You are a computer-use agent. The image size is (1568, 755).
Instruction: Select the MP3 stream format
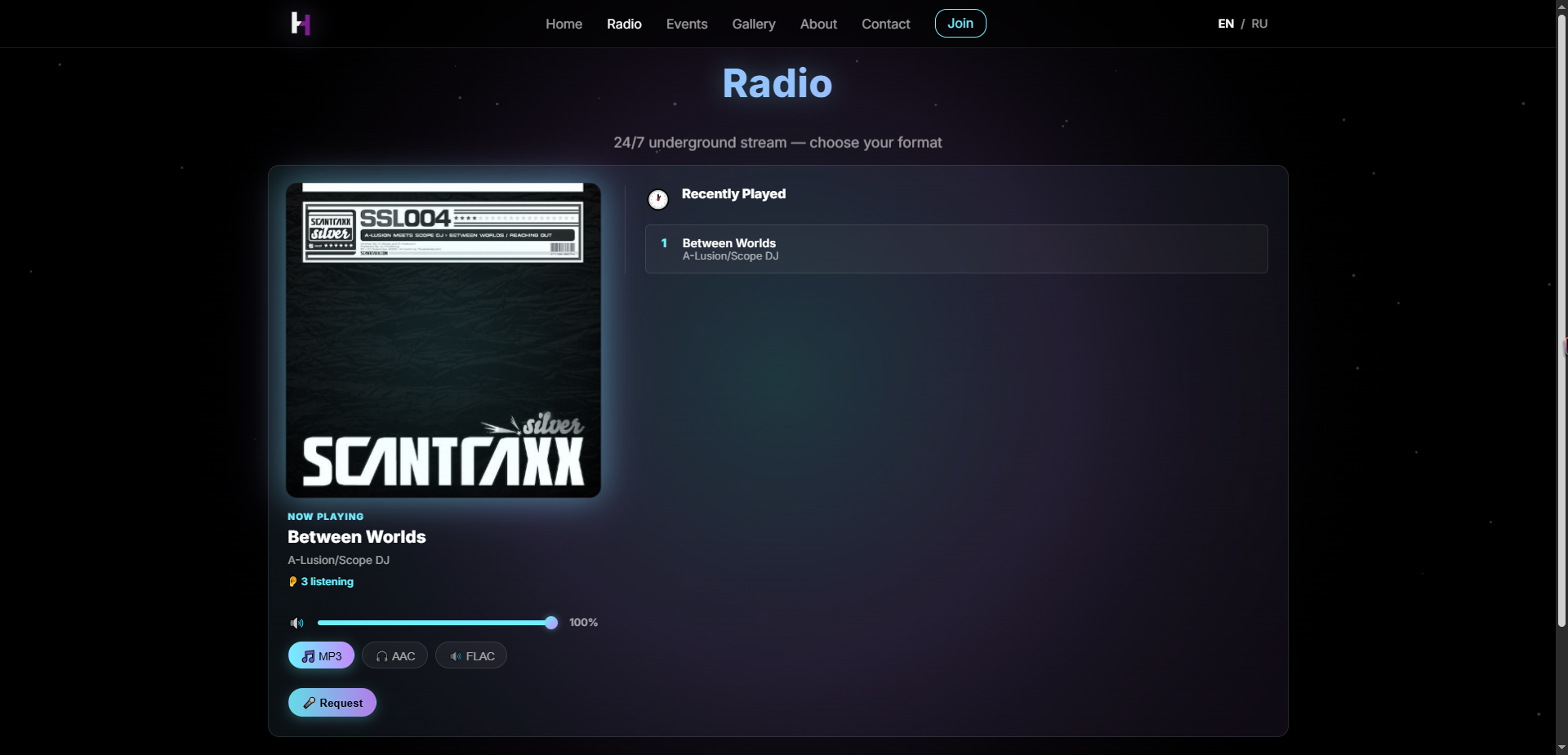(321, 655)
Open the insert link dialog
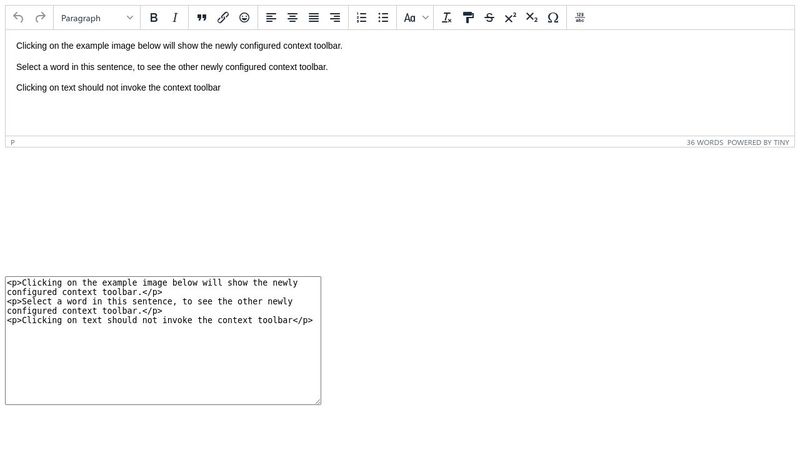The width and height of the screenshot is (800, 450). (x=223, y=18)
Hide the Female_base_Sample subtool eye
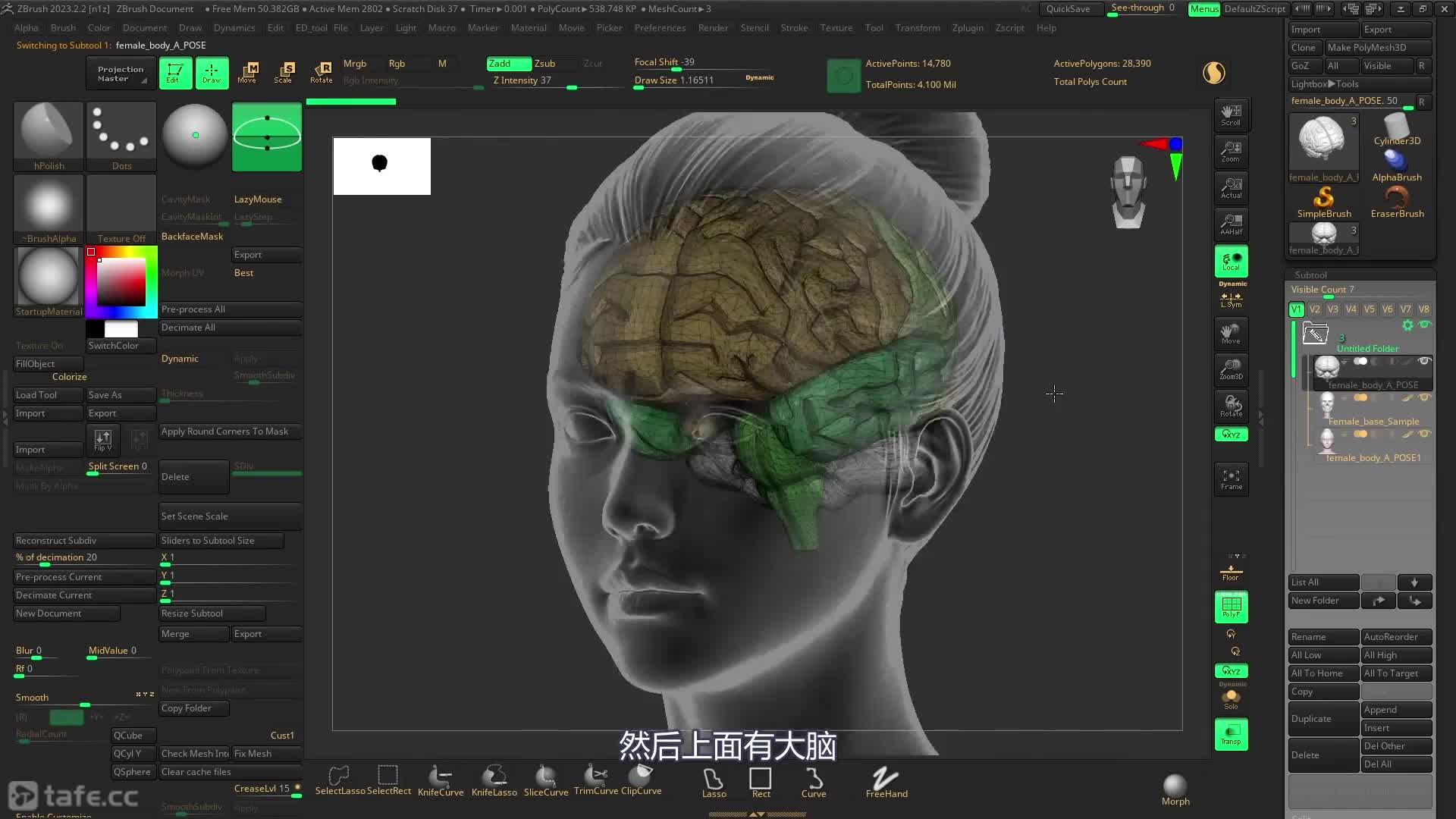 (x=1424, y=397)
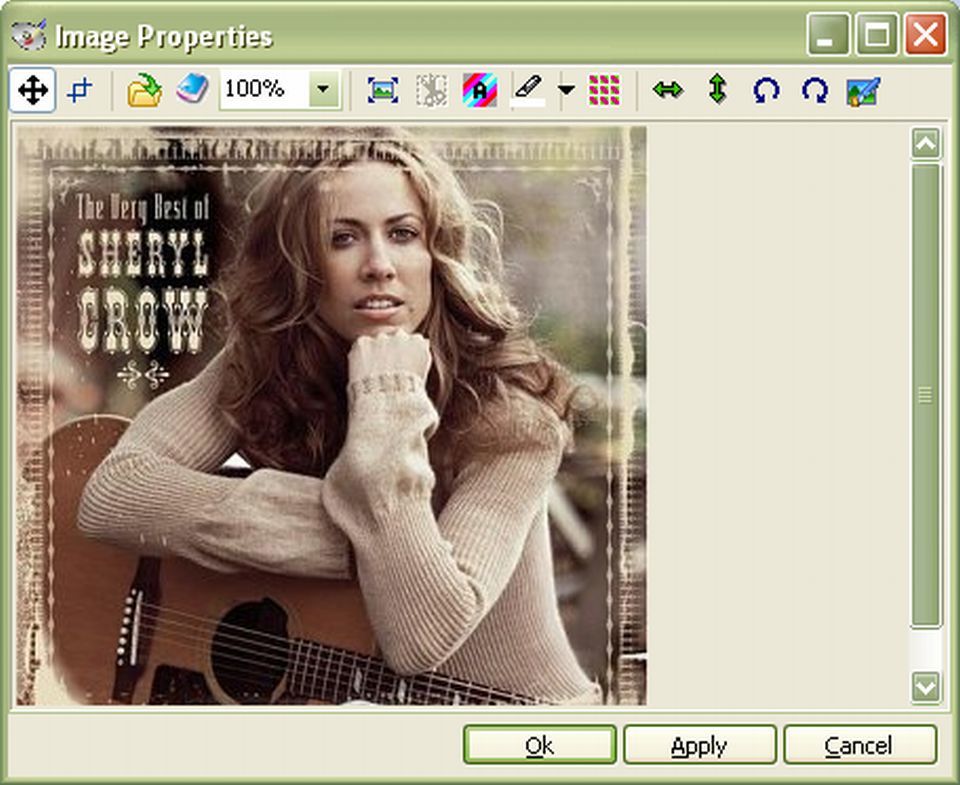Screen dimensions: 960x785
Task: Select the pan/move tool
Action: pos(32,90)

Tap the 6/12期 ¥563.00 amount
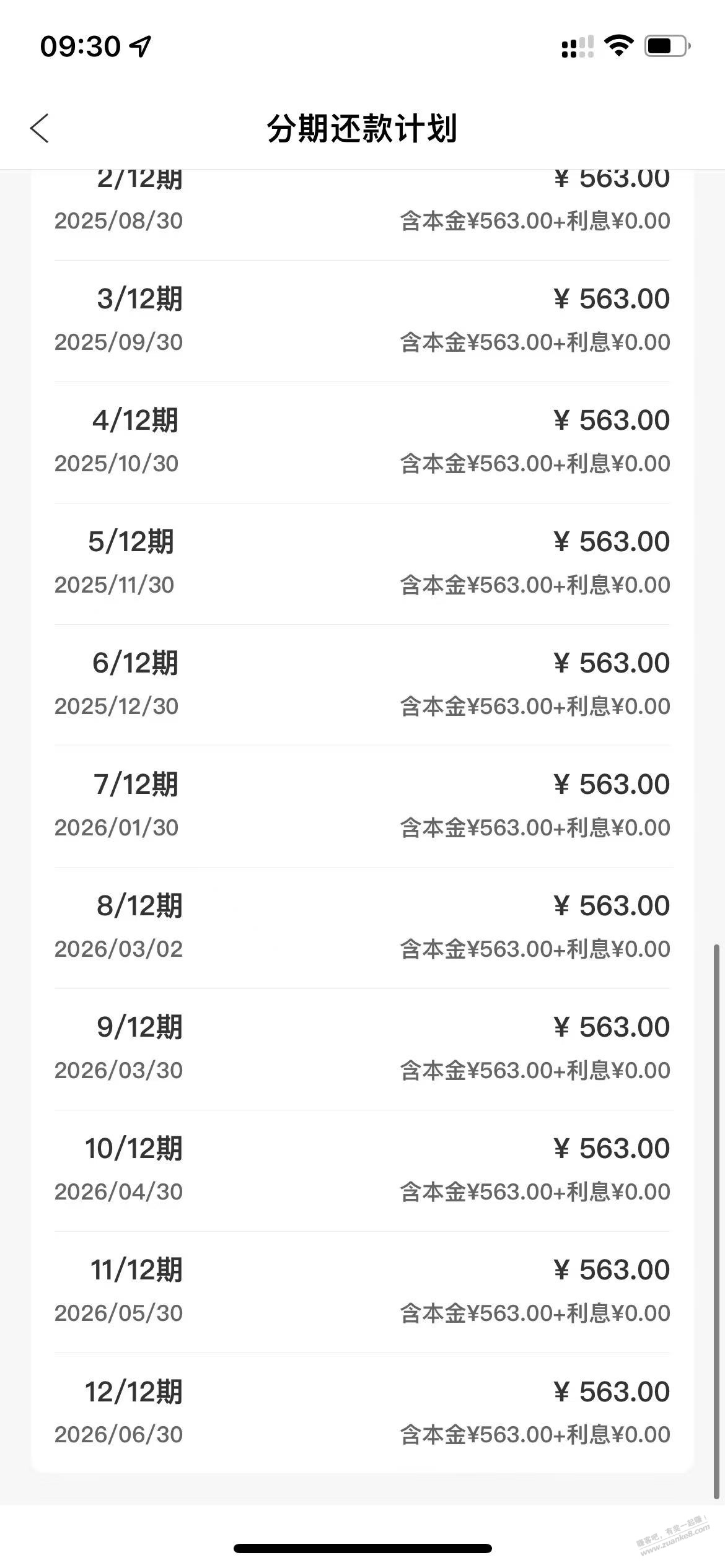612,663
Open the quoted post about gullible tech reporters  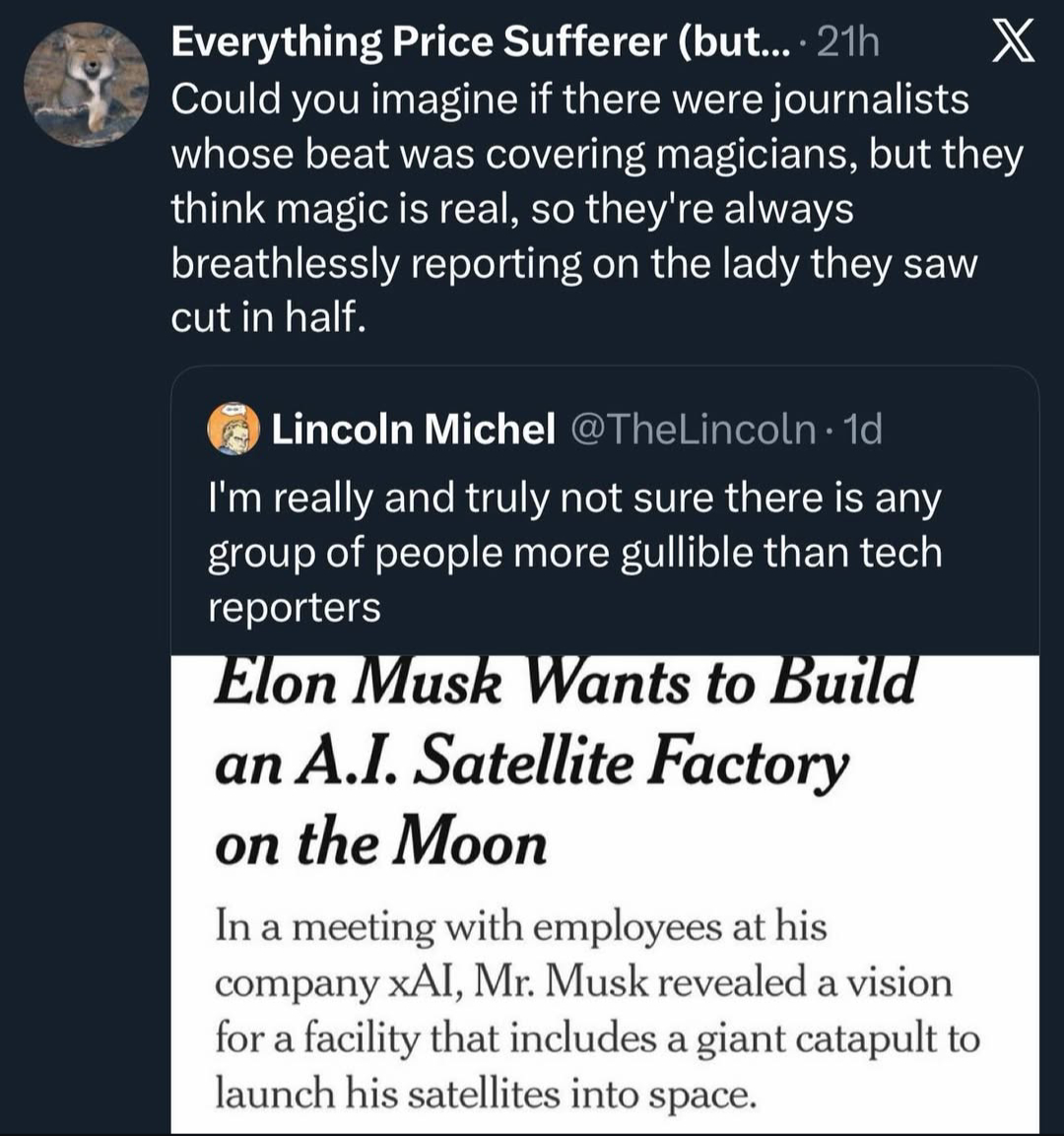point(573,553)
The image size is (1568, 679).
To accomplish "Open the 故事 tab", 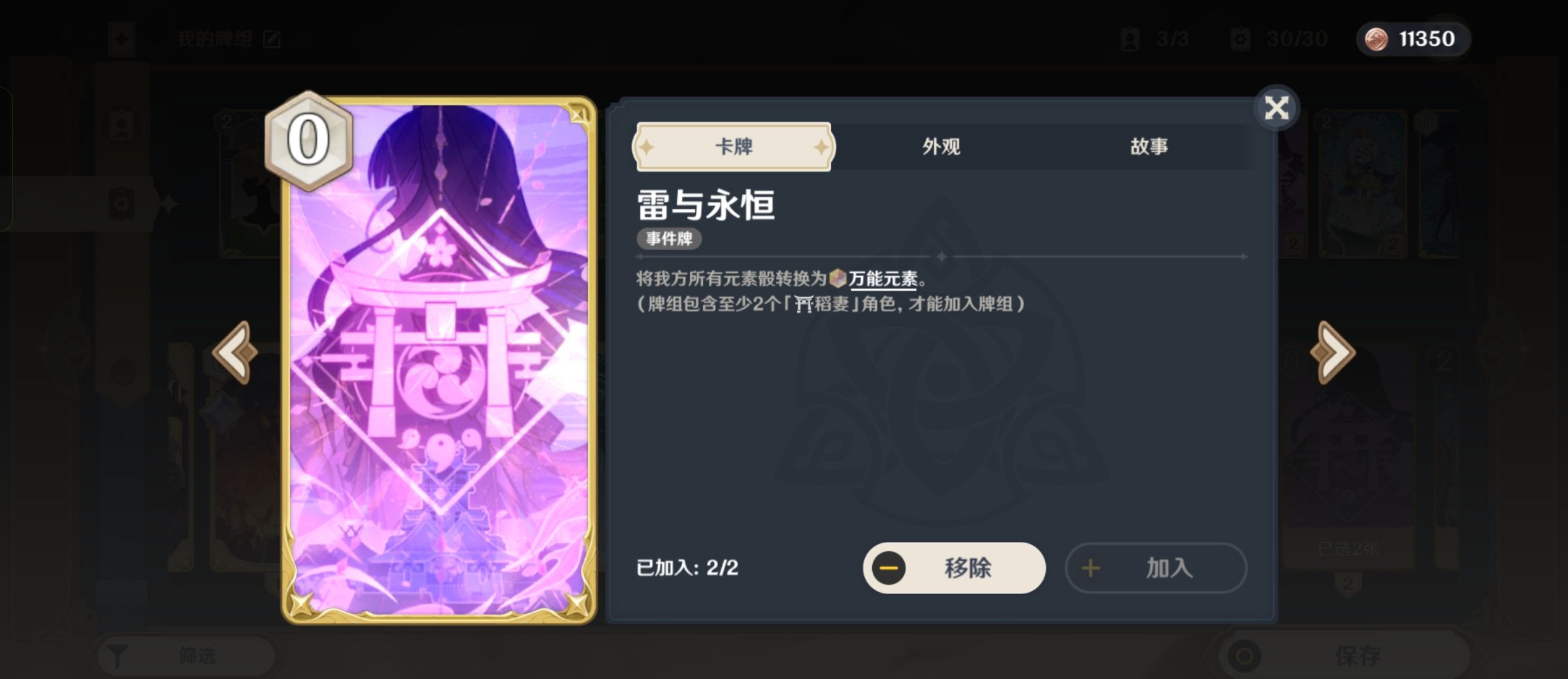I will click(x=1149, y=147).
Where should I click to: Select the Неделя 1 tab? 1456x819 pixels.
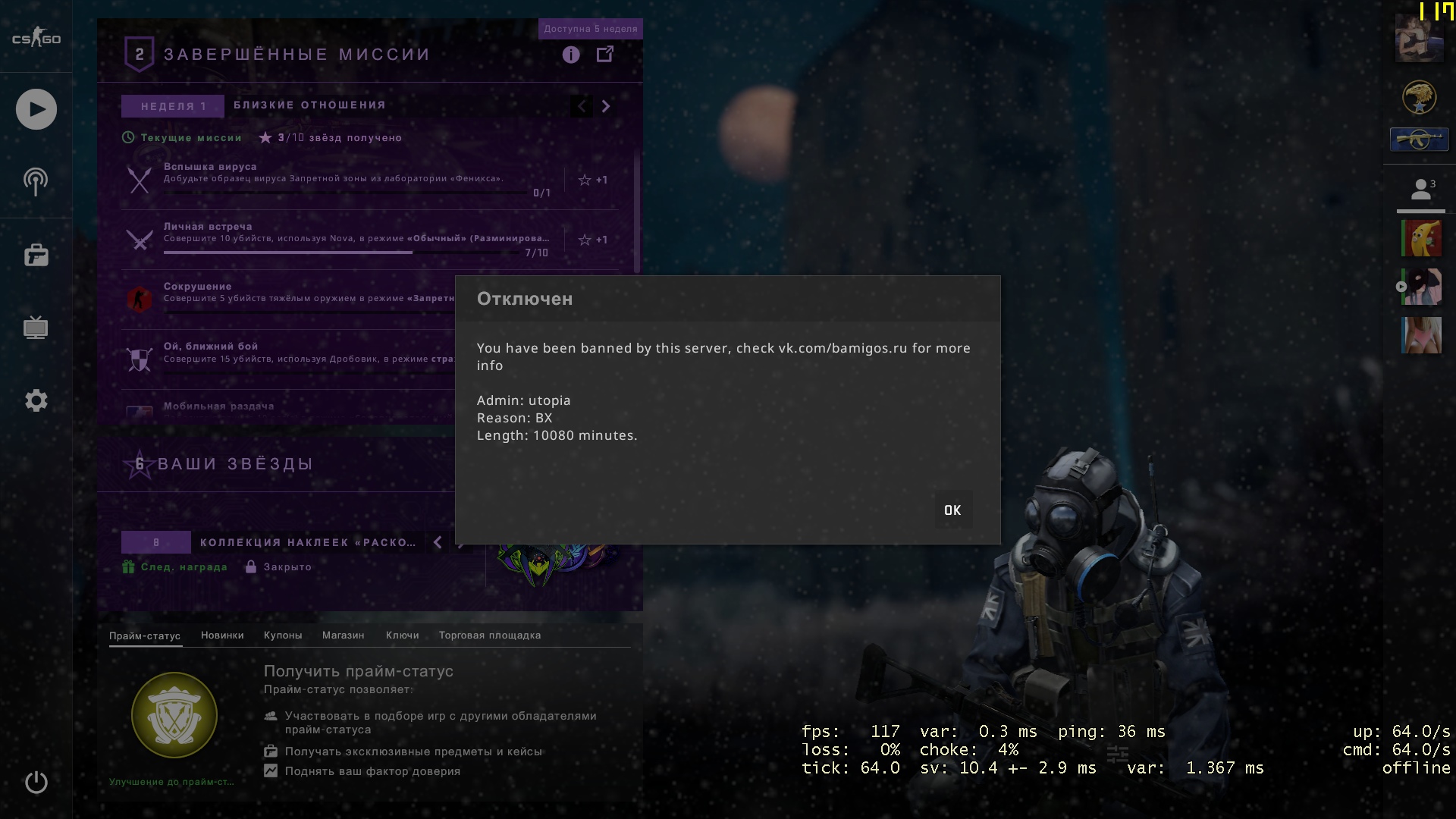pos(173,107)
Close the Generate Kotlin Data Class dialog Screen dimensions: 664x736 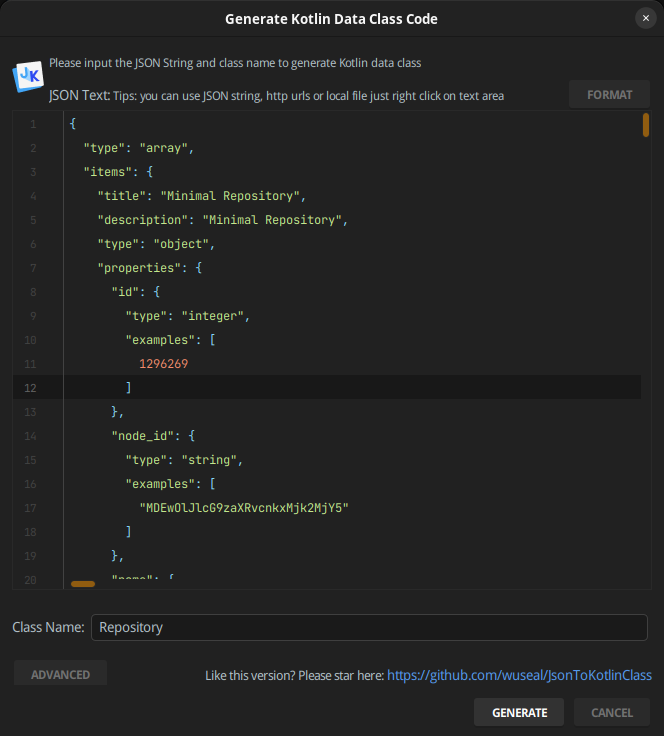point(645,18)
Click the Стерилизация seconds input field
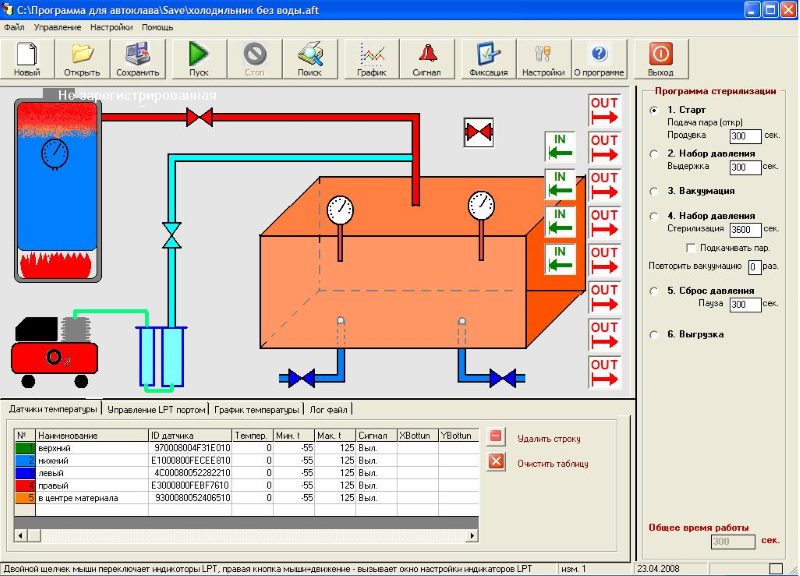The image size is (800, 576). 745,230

- - - - - - -

Job: Copy the listing word for word, everything from its first line down to the line that contains "The width and", including both of those lines. Leave the pictures out.

Final answer:
You are a computer-use agent. The image size is (1568, 755).
Instruction: Select the MP3 stream format
(321, 655)
Open the insert link dialog
The width and height of the screenshot is (800, 450). (x=223, y=18)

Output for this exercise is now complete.